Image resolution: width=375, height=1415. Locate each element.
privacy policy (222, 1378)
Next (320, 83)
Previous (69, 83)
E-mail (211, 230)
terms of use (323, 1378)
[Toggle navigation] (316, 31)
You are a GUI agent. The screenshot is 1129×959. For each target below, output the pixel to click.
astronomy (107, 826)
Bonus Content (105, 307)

◇ ◇ ◇

> **Your task**
Reproduce the lines above verbatim, with every character, space, and line break unchanged.

> **Solution**
Image resolution: width=375, height=1415. Locate each element.
privacy policy (222, 1378)
Next (320, 83)
Previous (69, 83)
E-mail (211, 230)
terms of use (323, 1378)
[Toggle navigation] (316, 31)
You are a GUI agent. The screenshot is 1129×959. For each target below, output the pixel to click.
astronomy (107, 826)
Bonus Content (105, 307)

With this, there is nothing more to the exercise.